DESCRIPTION OF THE TASK |
Using the data beneath this instruction, retype only the lines from the one that contains "wydarzenia@artinfo.pl (371, 2532)" down to the one that contains "Siam @ Siam (39, 1744)", both included, exactly as they appear.

Collected data entries
# # #

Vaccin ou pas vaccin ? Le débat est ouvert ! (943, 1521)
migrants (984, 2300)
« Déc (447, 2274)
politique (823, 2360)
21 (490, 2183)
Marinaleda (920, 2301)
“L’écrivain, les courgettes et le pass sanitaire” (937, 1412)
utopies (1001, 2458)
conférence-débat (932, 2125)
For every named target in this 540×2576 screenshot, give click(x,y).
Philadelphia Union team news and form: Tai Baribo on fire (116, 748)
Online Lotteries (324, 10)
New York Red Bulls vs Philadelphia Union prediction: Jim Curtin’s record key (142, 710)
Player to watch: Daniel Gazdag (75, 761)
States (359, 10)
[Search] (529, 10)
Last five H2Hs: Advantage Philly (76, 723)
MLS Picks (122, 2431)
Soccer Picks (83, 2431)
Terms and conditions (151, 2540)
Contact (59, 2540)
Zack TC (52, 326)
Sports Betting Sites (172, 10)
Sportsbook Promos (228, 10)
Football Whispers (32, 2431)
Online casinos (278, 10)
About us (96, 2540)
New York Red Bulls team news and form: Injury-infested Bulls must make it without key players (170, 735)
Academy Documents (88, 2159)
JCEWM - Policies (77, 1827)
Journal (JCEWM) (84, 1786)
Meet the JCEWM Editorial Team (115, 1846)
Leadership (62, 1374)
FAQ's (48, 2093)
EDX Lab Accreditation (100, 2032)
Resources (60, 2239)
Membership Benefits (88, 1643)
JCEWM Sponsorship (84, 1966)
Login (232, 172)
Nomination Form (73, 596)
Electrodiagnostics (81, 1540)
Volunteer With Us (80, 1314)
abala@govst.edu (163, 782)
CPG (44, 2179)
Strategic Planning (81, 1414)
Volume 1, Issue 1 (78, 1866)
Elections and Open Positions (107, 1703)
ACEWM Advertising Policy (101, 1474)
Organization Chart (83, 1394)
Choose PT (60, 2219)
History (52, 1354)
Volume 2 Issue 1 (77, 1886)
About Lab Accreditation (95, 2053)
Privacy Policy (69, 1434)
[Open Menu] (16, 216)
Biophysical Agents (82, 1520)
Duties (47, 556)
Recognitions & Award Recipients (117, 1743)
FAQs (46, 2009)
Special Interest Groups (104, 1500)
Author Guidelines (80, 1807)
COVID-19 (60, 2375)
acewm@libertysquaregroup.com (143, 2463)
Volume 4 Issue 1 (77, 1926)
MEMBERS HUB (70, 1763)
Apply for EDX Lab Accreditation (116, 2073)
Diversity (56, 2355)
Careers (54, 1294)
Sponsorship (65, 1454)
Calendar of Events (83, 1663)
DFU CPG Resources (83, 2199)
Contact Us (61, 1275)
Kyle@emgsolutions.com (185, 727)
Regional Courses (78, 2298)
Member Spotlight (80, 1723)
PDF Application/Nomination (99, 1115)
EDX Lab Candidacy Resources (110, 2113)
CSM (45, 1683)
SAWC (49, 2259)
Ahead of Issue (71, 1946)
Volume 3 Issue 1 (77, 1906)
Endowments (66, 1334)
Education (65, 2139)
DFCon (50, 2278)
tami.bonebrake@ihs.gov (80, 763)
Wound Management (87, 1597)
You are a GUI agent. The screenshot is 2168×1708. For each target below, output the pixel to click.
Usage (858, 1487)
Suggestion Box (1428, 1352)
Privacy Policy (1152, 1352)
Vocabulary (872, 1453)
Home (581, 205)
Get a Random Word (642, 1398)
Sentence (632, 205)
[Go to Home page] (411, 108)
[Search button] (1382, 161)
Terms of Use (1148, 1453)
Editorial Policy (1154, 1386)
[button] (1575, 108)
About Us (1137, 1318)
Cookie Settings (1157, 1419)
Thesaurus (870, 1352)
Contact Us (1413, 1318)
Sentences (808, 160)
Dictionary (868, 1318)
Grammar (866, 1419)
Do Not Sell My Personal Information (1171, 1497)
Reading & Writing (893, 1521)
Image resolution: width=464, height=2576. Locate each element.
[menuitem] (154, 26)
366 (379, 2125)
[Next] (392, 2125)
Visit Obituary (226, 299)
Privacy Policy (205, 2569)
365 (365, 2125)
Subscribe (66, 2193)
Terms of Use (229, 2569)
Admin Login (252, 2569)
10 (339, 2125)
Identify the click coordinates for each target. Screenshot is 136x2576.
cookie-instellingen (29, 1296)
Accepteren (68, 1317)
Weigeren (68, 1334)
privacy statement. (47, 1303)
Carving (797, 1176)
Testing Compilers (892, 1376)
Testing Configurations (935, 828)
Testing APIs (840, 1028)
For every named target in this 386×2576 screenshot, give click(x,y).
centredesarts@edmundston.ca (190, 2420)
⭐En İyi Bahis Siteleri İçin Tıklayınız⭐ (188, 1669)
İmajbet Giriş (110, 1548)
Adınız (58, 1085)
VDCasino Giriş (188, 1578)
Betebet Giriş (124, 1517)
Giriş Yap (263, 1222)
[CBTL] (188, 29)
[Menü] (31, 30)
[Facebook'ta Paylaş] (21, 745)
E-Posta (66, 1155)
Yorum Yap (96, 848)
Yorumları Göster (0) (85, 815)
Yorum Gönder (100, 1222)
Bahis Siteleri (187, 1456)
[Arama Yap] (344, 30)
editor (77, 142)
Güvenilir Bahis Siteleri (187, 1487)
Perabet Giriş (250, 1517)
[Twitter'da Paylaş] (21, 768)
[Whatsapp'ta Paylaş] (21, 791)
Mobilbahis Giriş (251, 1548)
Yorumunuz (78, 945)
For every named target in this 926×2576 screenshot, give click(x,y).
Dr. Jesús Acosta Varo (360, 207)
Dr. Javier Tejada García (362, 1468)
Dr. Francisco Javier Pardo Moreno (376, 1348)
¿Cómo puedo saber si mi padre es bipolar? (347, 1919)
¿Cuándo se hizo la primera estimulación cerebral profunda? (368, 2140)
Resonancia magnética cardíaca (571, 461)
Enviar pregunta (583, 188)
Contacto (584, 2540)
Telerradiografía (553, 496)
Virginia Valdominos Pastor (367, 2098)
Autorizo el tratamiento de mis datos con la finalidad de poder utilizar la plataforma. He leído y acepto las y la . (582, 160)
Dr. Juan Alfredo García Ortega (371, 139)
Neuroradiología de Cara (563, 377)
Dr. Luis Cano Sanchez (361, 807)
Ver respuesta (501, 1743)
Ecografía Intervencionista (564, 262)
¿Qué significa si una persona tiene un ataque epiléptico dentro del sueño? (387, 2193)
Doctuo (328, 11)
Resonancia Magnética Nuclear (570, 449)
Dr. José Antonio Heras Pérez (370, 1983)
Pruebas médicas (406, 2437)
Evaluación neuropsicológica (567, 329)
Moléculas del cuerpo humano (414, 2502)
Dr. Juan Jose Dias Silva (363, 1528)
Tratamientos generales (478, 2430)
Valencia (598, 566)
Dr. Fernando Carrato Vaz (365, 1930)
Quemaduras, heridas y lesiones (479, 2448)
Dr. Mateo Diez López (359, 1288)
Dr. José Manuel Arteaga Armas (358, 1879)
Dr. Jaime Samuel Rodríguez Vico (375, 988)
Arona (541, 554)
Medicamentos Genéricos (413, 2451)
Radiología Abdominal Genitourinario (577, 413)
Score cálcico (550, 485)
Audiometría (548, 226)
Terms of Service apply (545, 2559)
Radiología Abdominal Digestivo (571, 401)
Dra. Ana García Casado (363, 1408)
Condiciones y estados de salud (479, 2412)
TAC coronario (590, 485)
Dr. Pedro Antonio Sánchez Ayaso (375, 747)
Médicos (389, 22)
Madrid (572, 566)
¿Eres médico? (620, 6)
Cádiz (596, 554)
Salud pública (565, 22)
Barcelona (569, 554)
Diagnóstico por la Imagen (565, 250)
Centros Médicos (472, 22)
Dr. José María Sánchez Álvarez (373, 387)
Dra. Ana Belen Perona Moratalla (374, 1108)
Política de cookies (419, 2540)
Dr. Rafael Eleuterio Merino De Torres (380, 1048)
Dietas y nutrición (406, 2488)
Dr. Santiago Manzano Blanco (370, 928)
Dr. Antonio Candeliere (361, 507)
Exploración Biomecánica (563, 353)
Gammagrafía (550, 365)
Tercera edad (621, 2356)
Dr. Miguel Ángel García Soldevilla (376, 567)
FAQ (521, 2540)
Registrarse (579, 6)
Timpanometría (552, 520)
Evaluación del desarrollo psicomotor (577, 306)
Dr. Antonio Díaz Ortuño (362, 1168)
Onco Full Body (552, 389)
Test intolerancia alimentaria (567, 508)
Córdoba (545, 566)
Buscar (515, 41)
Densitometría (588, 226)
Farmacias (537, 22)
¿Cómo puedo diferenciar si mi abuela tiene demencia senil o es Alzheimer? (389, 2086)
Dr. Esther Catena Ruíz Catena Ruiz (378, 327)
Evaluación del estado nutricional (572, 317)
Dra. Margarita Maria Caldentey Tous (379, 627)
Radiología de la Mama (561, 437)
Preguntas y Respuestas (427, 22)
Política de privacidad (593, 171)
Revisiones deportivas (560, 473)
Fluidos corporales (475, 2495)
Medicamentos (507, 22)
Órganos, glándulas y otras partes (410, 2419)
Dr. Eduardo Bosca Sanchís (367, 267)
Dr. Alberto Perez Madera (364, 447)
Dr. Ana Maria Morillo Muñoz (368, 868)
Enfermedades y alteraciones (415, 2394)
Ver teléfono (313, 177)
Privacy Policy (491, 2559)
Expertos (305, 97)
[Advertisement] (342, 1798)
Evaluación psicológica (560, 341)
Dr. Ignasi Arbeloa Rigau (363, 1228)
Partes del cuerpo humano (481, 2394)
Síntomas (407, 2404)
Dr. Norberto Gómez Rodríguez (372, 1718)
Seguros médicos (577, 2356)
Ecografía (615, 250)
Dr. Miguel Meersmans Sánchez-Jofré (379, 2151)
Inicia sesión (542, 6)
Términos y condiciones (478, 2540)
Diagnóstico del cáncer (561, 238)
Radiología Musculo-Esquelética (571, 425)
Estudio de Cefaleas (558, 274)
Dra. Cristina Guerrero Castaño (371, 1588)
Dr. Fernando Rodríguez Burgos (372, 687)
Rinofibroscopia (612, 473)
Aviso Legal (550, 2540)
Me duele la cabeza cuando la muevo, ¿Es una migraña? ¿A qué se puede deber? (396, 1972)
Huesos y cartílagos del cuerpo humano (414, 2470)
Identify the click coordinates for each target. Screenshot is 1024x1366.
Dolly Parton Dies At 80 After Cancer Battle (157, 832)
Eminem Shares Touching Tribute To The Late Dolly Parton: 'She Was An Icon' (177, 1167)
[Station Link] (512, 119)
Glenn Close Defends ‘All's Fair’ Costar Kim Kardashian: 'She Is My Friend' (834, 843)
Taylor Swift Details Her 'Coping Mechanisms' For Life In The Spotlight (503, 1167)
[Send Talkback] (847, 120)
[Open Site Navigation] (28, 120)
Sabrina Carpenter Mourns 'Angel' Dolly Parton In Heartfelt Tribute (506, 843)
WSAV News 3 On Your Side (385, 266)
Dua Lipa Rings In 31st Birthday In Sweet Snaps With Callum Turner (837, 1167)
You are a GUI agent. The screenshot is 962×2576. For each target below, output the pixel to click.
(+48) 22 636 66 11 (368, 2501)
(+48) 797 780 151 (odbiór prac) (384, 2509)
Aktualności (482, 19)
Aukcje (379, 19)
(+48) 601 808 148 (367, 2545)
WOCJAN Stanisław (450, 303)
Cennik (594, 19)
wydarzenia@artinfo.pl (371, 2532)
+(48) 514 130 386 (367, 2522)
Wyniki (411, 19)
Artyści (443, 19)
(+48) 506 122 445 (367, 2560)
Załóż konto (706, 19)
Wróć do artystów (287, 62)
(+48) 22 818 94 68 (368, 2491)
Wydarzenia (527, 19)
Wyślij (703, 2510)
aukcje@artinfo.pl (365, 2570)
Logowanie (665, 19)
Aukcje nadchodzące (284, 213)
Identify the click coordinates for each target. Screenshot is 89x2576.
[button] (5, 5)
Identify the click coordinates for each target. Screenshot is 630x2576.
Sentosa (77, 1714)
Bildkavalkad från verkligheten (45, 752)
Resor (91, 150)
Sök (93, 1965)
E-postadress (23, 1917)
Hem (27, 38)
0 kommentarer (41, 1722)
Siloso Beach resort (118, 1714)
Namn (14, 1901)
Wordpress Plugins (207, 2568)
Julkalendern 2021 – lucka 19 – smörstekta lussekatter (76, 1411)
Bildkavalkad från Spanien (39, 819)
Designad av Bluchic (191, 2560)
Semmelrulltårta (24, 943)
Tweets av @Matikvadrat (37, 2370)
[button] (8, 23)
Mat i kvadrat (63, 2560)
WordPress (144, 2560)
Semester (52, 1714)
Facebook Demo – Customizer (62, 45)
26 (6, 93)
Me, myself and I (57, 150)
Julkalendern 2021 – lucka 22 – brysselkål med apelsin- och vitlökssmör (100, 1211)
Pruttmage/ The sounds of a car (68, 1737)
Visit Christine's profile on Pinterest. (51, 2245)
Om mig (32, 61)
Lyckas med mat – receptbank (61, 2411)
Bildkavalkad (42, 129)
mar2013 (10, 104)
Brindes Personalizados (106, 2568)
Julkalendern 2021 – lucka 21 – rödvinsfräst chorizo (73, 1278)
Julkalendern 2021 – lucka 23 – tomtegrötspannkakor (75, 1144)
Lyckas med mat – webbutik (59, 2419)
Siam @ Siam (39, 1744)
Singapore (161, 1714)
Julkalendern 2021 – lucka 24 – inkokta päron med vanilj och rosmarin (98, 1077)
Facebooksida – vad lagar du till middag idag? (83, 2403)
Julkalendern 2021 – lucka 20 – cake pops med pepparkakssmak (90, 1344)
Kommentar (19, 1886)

# # #

RESPONSE AREA |
wydarzenia@artinfo.pl (371, 2532)
+(48) 514 130 386 (367, 2522)
Wyniki (411, 19)
Artyści (443, 19)
(+48) 506 122 445 (367, 2560)
Załóż konto (706, 19)
Wróć do artystów (287, 62)
(+48) 22 818 94 68 (368, 2491)
Wydarzenia (527, 19)
Wyślij (703, 2510)
aukcje@artinfo.pl (365, 2570)
Logowanie (665, 19)
Aukcje nadchodzące (284, 213)
Identify the click coordinates for each target. Screenshot is 89x2576.
[button] (5, 5)
Identify the click coordinates for each target. Screenshot is 630x2576.
Sentosa (77, 1714)
Bildkavalkad från verkligheten (45, 752)
Resor (91, 150)
Sök (93, 1965)
E-postadress (23, 1917)
Hem (27, 38)
0 kommentarer (41, 1722)
Siloso Beach resort (118, 1714)
Namn (14, 1901)
Wordpress Plugins (207, 2568)
Julkalendern 2021 – lucka 19 – smörstekta lussekatter (76, 1411)
Bildkavalkad från Spanien (39, 819)
Designad av Bluchic (191, 2560)
Semmelrulltårta (24, 943)
Tweets av @Matikvadrat (37, 2370)
[button] (8, 23)
Mat i kvadrat (63, 2560)
WordPress (144, 2560)
Semester (52, 1714)
Facebook Demo – Customizer (62, 45)
26 (6, 93)
Me, myself and I (57, 150)
Julkalendern 2021 – lucka 22 – brysselkål med apelsin- och vitlökssmör (100, 1211)
Pruttmage/ The sounds of a car (68, 1737)
Visit Christine's profile on Pinterest. (51, 2245)
Om mig (32, 61)
Lyckas med mat – receptbank (61, 2411)
Bildkavalkad (42, 129)
mar2013 (10, 104)
Brindes Personalizados (106, 2568)
Julkalendern 2021 – lucka 21 – rödvinsfräst chorizo (73, 1278)
Julkalendern 2021 – lucka 23 – tomtegrötspannkakor (75, 1144)
Lyckas med mat – webbutik (59, 2419)
Siam @ Siam (39, 1744)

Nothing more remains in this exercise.